Try it: The required result is an exact copy of every line from the one with "790x421 pixels. How" through the last line below, with the pictures left out.

[Records contained in a dataset]
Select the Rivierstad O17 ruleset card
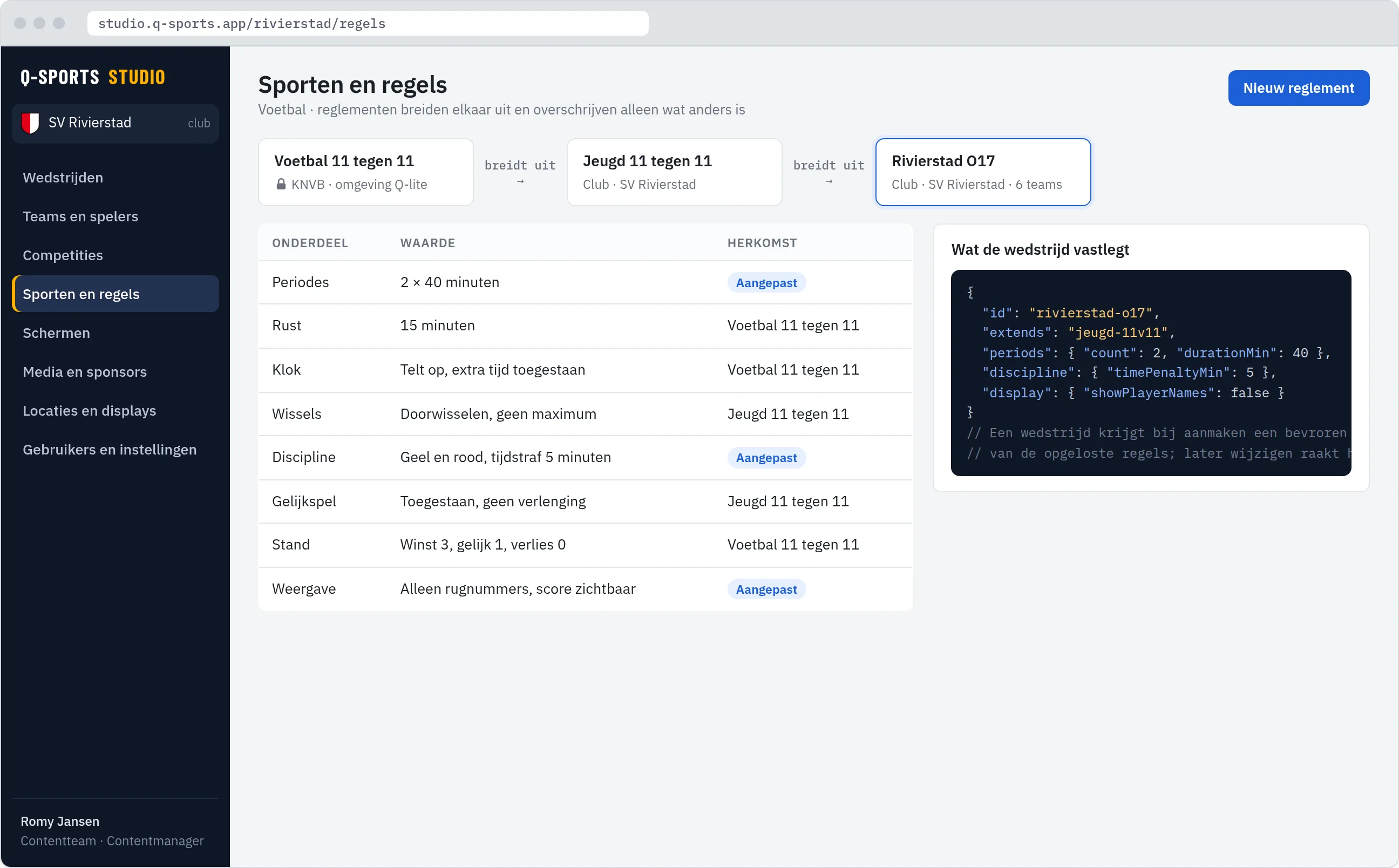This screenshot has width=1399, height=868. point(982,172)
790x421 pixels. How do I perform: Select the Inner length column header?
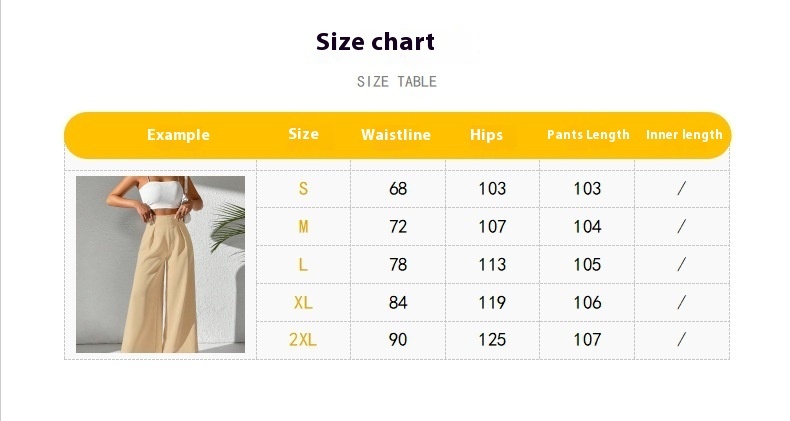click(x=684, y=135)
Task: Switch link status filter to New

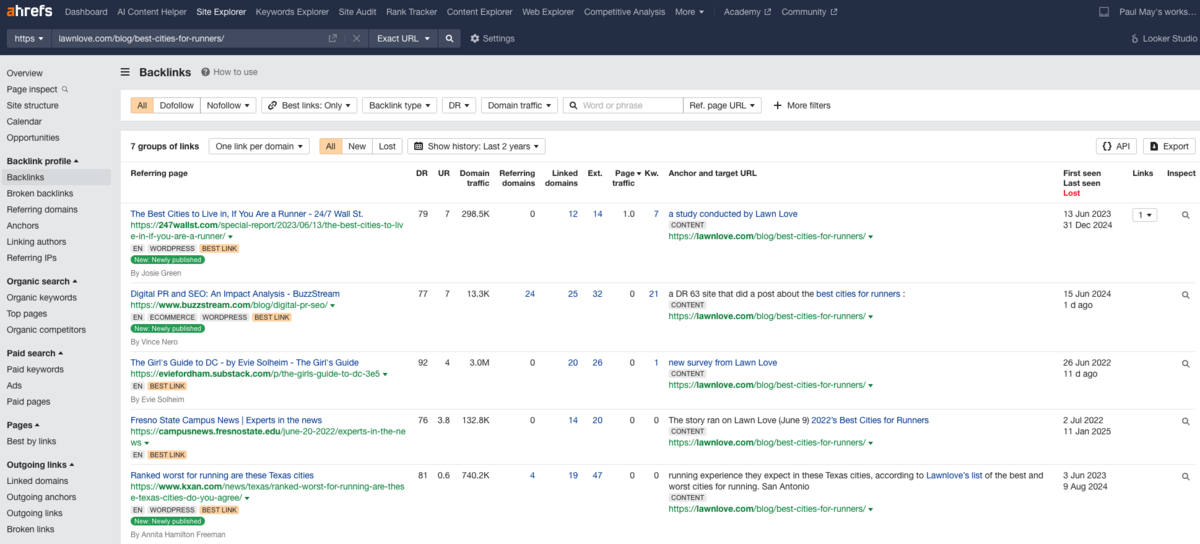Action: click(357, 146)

Solved exercise:
790x421 pixels. How do I perform: Select the Inner length column header?
click(x=684, y=135)
Task: Switch link status filter to New

Action: click(357, 146)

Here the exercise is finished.